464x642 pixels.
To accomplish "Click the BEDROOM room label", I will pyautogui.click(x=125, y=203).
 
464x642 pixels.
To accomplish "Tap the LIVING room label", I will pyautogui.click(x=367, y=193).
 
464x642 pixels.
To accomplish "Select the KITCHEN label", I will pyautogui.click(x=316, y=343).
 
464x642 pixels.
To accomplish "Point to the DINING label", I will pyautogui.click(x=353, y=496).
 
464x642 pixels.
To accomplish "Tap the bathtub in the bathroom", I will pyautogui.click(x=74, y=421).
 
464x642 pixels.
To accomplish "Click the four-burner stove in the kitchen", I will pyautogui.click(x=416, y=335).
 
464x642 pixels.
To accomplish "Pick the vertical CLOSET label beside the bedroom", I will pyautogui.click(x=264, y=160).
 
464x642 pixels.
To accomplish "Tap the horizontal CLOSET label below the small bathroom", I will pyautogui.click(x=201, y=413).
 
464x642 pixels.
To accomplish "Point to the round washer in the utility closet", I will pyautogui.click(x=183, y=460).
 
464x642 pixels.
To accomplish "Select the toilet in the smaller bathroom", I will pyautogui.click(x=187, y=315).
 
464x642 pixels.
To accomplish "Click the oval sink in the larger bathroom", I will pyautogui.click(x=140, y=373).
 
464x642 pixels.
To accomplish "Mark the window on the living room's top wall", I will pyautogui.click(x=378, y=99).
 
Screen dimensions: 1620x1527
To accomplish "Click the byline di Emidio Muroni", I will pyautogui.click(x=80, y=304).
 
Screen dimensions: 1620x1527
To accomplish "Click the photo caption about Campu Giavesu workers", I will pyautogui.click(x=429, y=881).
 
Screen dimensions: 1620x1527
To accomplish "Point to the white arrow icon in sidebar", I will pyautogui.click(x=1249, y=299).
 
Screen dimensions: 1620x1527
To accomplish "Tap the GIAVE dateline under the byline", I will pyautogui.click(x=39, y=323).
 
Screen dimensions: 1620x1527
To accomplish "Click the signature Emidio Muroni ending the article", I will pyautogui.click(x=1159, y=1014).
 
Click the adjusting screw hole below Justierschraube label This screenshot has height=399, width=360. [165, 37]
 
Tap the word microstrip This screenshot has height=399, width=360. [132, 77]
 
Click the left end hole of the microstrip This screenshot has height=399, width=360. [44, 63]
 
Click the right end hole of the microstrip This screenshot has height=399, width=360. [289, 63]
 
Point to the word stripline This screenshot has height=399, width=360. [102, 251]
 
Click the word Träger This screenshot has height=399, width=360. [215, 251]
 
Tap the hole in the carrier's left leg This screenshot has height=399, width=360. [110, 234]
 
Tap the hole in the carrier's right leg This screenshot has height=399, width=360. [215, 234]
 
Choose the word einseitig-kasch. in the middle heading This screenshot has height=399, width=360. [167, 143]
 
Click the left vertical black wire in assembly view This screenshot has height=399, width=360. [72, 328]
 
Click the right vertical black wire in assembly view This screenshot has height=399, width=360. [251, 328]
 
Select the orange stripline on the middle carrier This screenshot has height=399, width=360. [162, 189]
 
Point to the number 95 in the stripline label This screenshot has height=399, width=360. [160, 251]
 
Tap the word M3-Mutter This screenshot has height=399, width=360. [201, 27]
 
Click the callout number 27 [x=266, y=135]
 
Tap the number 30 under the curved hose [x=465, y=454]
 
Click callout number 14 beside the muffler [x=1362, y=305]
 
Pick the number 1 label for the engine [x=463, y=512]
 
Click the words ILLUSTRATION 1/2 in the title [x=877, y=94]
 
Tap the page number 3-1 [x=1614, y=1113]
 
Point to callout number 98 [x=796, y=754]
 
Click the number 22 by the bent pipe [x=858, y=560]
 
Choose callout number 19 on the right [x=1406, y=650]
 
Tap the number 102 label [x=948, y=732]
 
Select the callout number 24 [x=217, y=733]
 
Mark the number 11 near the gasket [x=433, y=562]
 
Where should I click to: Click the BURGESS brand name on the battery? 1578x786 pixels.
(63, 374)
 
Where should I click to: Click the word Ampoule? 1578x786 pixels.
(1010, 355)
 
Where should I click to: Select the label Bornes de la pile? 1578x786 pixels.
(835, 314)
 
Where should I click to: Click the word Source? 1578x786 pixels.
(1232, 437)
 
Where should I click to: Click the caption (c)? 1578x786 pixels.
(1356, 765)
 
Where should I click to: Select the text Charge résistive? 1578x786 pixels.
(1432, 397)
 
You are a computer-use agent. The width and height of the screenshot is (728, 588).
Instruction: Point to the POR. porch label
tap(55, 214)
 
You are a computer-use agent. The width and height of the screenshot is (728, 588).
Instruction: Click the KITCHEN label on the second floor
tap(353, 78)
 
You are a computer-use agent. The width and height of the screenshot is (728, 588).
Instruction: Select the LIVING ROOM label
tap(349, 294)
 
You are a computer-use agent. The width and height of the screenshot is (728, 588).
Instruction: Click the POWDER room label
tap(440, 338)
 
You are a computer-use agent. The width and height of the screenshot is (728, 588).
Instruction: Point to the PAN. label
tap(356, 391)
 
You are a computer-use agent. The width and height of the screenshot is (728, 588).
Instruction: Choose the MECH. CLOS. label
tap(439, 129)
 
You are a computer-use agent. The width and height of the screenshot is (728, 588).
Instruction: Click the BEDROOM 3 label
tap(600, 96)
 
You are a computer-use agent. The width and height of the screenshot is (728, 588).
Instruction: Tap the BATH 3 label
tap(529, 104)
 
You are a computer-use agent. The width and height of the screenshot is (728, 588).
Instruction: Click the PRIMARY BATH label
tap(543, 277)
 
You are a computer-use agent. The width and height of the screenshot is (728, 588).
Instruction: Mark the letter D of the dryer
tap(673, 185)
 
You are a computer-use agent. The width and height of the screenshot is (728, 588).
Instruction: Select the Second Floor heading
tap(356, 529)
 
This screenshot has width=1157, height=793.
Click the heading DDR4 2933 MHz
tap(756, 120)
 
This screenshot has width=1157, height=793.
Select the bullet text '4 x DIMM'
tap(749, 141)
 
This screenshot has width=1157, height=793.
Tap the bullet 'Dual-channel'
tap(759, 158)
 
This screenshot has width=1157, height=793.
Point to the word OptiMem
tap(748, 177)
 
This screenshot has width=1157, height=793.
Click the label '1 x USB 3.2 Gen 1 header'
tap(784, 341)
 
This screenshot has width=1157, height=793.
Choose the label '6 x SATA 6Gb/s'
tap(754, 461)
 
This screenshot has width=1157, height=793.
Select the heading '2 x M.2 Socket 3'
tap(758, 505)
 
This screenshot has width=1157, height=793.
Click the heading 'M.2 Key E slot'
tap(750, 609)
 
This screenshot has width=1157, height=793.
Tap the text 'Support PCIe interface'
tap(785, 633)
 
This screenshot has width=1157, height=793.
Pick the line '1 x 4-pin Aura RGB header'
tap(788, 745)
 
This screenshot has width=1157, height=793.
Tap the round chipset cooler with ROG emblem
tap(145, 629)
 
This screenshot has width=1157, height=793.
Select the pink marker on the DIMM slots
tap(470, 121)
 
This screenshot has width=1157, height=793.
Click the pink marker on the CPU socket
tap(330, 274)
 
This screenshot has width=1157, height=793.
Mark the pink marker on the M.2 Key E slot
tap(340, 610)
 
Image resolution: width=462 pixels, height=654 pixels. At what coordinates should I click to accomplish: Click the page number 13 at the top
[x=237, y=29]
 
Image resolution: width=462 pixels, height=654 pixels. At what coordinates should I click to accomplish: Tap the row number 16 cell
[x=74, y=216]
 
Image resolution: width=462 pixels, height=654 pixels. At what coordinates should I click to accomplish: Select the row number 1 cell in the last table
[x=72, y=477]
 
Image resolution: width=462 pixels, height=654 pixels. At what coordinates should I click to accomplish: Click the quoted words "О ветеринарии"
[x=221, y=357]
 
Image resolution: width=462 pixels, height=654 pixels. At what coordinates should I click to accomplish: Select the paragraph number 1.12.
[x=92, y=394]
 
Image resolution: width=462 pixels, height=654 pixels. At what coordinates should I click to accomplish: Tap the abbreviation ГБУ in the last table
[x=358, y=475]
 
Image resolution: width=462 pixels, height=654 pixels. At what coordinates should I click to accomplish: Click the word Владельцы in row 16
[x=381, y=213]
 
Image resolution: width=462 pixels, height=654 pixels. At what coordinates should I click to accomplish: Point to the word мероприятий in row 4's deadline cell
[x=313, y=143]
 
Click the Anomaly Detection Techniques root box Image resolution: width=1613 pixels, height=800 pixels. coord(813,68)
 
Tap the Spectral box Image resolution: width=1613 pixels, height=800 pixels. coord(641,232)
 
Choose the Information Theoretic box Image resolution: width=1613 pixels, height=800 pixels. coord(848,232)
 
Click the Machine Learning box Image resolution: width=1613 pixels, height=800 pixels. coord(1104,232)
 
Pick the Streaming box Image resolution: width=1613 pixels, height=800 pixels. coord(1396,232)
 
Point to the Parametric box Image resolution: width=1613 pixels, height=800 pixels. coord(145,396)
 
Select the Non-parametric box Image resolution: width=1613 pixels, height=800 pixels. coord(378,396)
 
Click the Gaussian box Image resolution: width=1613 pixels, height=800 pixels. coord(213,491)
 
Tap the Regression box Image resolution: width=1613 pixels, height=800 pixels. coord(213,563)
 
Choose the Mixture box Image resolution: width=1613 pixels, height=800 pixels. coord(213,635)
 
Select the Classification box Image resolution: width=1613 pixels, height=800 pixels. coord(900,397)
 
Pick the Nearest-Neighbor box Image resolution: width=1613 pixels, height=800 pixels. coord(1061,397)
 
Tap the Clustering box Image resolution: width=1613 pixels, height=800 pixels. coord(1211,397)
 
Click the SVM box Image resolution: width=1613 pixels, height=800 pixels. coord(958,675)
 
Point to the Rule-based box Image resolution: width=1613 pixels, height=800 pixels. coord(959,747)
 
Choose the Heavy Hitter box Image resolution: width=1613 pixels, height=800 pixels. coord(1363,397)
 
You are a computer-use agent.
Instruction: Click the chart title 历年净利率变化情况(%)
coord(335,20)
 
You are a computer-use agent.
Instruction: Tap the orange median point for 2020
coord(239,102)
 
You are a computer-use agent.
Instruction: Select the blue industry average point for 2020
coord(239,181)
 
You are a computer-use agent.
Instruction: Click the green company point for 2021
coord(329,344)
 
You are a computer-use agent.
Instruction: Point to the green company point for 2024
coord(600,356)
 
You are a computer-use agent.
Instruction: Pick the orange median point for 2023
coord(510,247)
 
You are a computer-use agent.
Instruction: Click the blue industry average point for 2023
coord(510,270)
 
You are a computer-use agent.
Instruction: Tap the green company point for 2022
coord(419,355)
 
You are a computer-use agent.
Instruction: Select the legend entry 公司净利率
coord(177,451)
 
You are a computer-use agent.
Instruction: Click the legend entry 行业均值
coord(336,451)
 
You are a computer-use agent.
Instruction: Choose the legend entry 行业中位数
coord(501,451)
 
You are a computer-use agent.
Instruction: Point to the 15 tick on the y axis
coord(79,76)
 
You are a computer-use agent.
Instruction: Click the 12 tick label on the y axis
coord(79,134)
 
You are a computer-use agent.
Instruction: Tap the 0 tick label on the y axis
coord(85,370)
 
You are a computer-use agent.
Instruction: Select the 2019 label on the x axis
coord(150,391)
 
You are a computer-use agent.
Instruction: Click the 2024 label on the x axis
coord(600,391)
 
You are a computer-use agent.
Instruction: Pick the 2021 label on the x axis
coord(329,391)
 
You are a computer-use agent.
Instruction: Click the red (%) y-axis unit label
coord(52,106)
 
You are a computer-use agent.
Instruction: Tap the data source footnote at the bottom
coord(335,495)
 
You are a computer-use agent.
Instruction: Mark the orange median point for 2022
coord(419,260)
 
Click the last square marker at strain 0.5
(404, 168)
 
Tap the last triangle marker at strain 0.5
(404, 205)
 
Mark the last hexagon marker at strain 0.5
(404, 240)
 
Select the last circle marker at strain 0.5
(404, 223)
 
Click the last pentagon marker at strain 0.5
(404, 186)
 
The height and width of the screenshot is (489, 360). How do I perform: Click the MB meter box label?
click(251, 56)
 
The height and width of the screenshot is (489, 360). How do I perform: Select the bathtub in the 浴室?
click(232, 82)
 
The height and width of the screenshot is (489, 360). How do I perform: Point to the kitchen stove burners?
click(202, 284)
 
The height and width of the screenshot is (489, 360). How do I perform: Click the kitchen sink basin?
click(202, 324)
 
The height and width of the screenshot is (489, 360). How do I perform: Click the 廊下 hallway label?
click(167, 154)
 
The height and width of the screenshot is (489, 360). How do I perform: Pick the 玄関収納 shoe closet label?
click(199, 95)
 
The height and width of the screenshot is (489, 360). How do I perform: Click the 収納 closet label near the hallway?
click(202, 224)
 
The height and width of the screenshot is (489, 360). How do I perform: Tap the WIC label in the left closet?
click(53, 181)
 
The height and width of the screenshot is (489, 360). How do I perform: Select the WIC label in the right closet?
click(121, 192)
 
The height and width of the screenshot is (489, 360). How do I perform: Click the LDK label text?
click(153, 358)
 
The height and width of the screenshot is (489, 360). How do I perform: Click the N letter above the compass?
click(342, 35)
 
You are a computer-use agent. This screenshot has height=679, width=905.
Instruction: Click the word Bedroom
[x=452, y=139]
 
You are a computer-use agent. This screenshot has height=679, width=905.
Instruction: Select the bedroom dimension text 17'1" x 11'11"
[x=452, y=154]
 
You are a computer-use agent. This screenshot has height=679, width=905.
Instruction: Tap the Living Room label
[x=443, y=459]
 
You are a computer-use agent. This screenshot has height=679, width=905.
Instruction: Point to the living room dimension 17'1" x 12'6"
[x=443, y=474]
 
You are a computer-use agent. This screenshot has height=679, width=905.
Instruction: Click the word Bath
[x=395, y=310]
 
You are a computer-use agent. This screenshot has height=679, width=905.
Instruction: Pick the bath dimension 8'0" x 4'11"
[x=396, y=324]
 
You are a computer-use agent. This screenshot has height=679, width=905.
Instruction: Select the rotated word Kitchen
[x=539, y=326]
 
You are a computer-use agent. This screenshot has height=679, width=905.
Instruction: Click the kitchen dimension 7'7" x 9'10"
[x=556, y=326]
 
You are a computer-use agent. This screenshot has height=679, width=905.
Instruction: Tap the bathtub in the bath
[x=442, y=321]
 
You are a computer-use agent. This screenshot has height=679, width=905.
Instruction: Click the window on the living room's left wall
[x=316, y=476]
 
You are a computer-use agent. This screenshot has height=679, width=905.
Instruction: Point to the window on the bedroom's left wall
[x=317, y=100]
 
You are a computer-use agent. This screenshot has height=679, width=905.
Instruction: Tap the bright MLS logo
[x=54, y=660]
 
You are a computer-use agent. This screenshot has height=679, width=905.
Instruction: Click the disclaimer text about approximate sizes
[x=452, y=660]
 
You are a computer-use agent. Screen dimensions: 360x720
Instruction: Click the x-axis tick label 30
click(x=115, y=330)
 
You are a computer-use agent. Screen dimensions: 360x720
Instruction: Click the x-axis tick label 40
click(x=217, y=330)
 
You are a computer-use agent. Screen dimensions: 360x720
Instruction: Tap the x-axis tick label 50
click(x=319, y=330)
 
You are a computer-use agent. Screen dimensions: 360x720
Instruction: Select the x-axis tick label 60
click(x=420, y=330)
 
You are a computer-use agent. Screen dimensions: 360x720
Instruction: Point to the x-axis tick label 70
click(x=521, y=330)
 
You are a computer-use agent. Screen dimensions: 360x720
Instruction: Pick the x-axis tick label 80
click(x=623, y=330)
++++++
• **Required task**
Copy the rows from the line with "Mark the last hexagon marker at strain 0.5" to the line with "click(153, 358)", swapping every "closet" for "cupboard" and changing nothing else.

• **Task response**
Mark the last hexagon marker at strain 0.5
(404, 240)
 
Select the last circle marker at strain 0.5
(404, 223)
 
Click the last pentagon marker at strain 0.5
(404, 186)
 
The height and width of the screenshot is (489, 360). How do I perform: Click the MB meter box label?
click(251, 56)
 
The height and width of the screenshot is (489, 360). How do I perform: Select the bathtub in the 浴室?
click(232, 82)
 
The height and width of the screenshot is (489, 360). How do I perform: Point to the kitchen stove burners?
click(202, 284)
 
The height and width of the screenshot is (489, 360). How do I perform: Click the kitchen sink basin?
click(202, 324)
 
The height and width of the screenshot is (489, 360). How do I perform: Click the 廊下 hallway label?
click(167, 154)
 
The height and width of the screenshot is (489, 360). How do I perform: Pick the 玄関収納 shoe cupboard label?
click(199, 95)
 
The height and width of the screenshot is (489, 360). How do I perform: Click the 収納 cupboard label near the hallway?
click(202, 224)
 
The height and width of the screenshot is (489, 360). How do I perform: Tap the WIC label in the left cupboard?
click(53, 181)
 
The height and width of the screenshot is (489, 360). How do I perform: Select the WIC label in the right cupboard?
click(121, 192)
 
The height and width of the screenshot is (489, 360). How do I perform: Click the LDK label text?
click(153, 358)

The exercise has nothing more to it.